[Stored items]
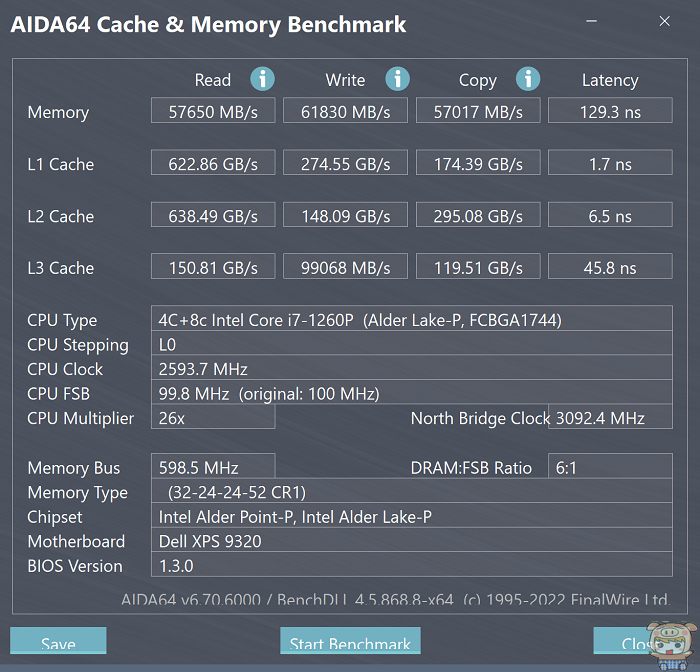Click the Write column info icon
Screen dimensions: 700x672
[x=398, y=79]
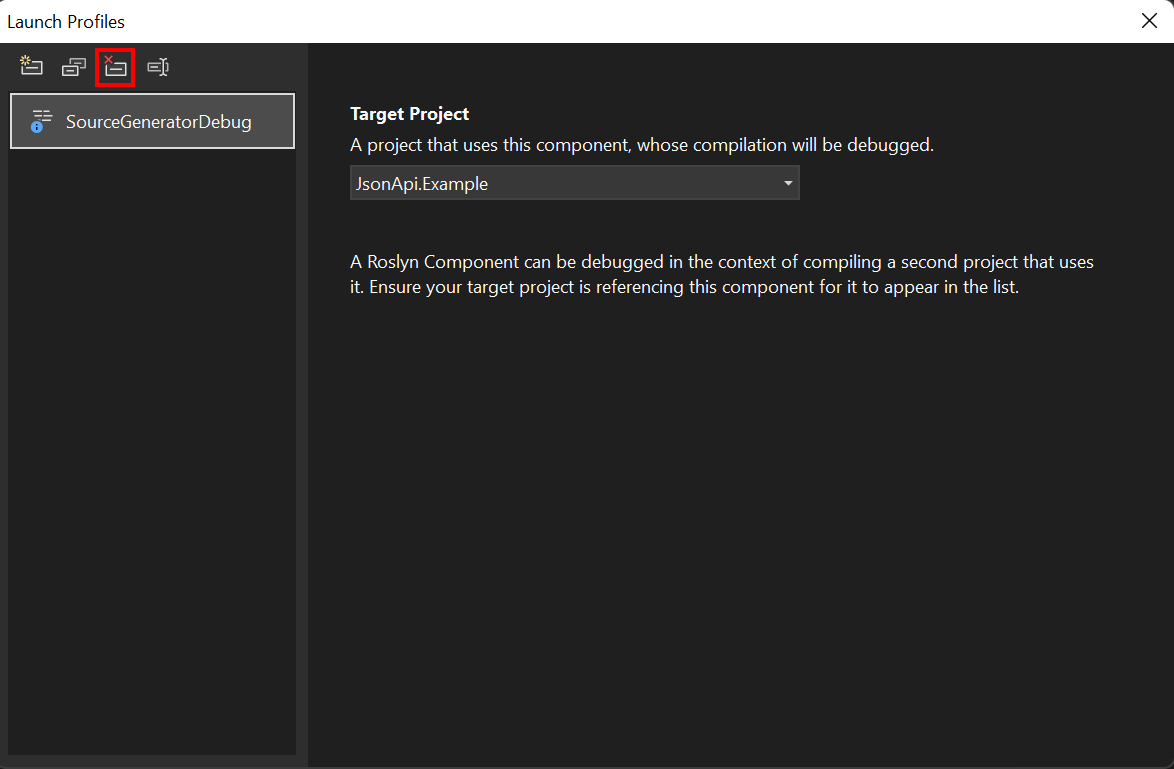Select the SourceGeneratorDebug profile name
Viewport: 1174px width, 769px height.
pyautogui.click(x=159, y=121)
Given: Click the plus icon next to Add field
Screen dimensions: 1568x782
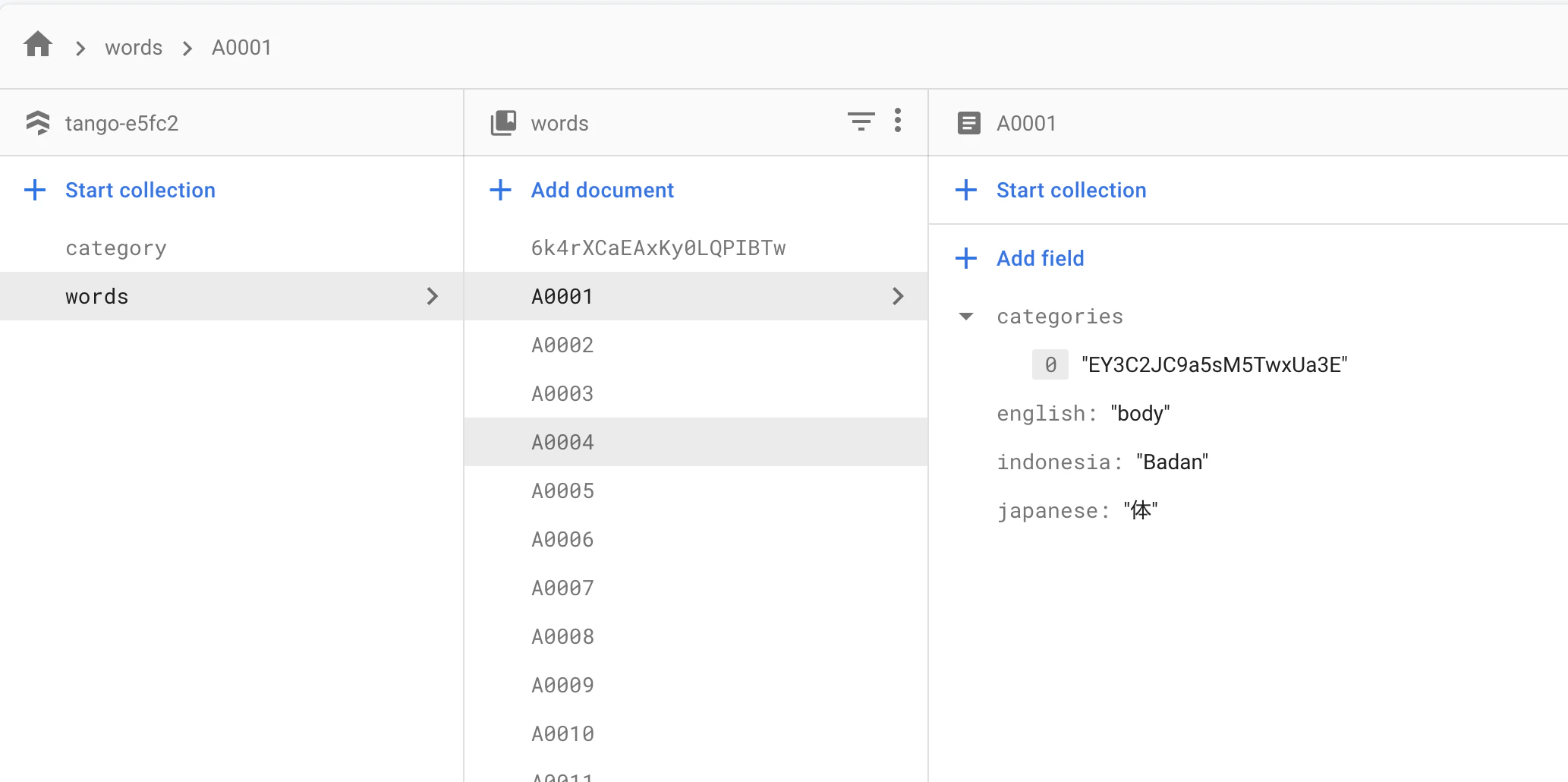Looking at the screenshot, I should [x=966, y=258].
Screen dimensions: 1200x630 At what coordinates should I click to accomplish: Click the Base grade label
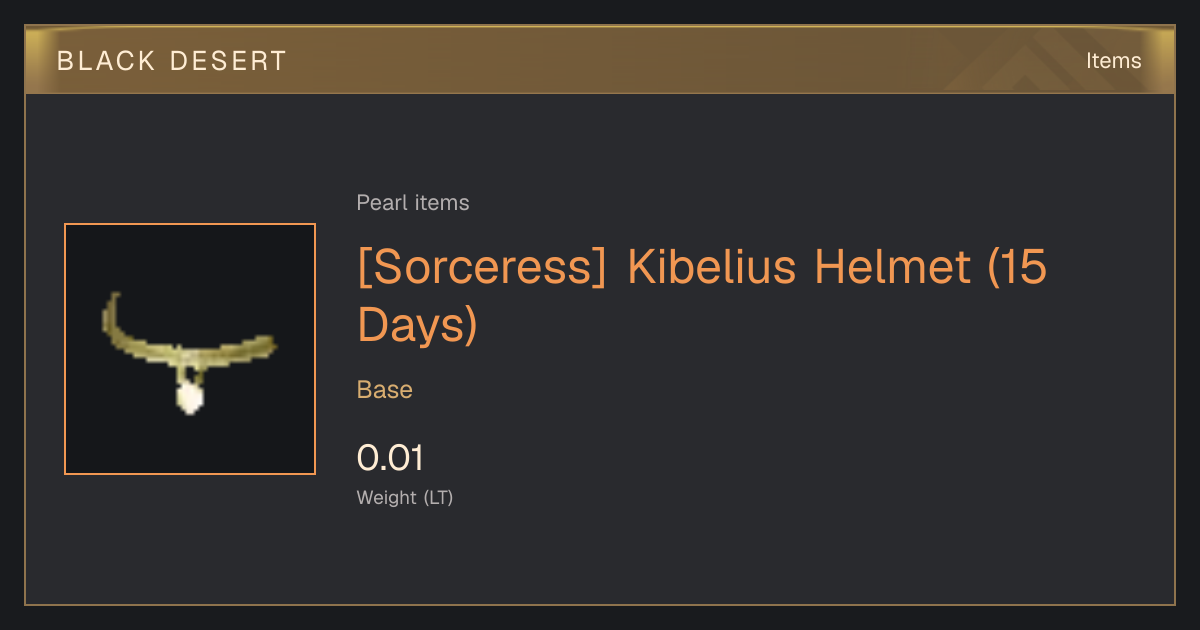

==

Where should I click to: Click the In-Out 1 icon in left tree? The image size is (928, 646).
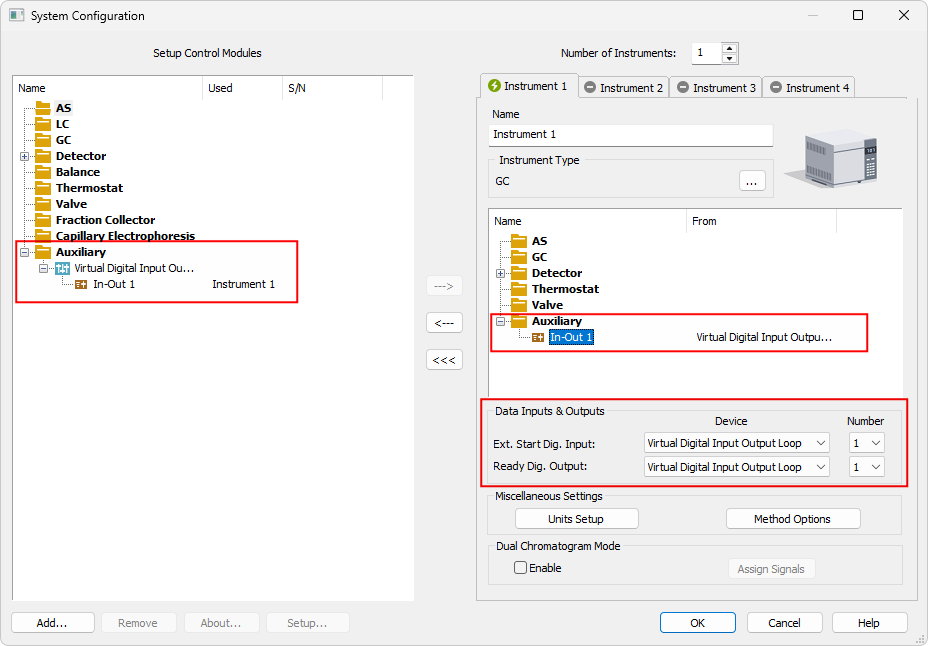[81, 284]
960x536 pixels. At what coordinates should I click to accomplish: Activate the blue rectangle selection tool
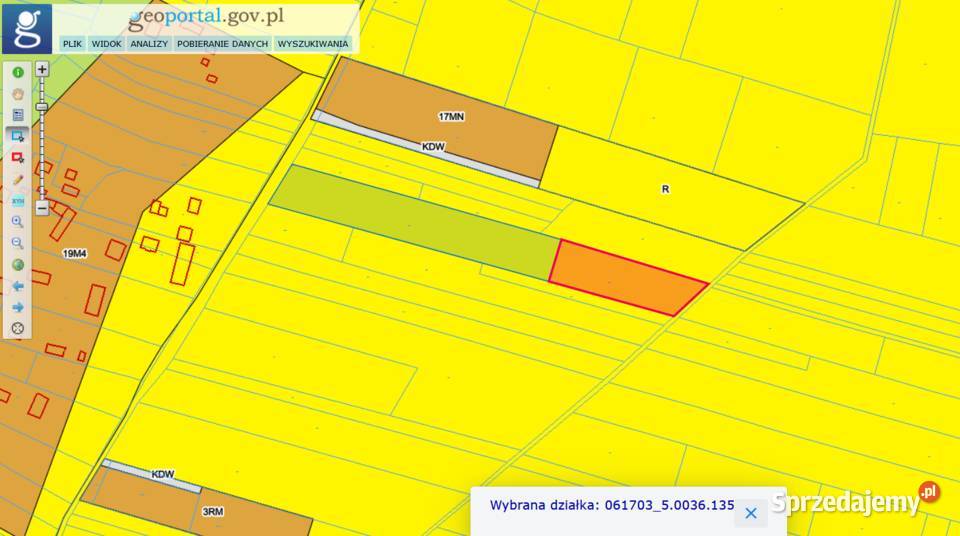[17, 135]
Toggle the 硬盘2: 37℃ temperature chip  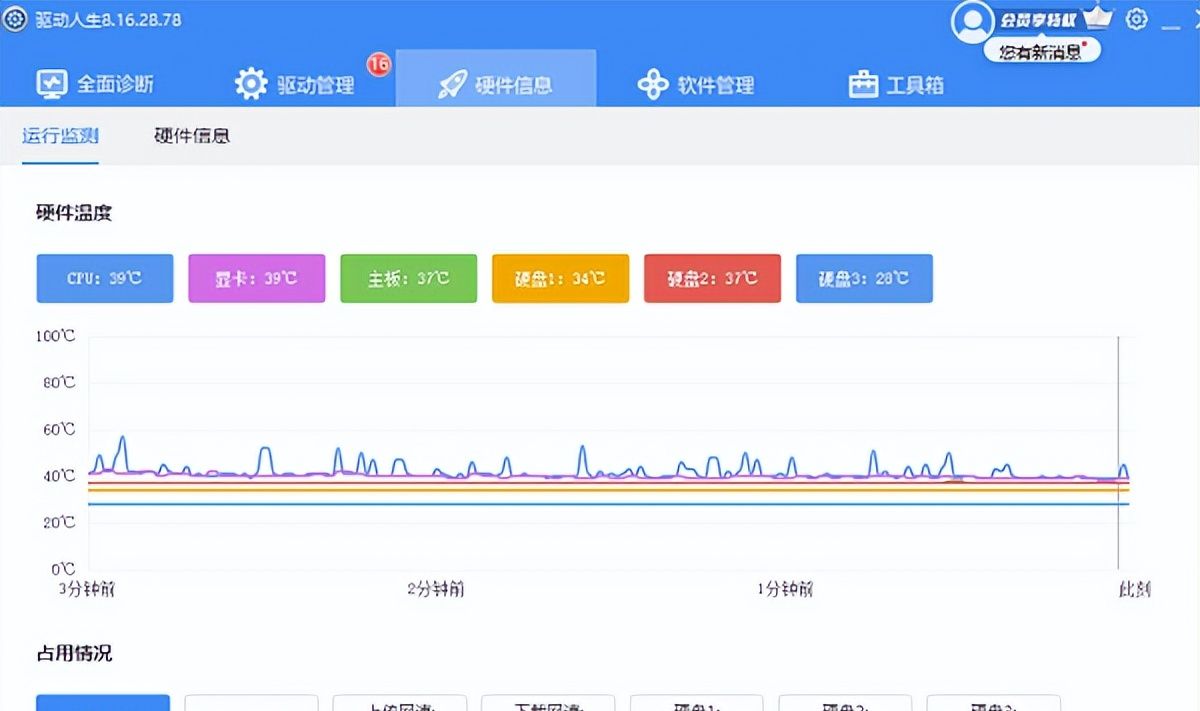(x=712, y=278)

▶ _Problem details_
Find the line with "Screen dimensions: 1568x782" and the line with "Screen dimensions: 1200x630" in the records above. Copy both and all lines between them exactly, without pictures.

▶ _Answer section_
Screen dimensions: 1568x782
Looking at the screenshot, I should [x=966, y=258].
Screen dimensions: 1200x630 At what coordinates should I click to accomplish: Click the Base grade label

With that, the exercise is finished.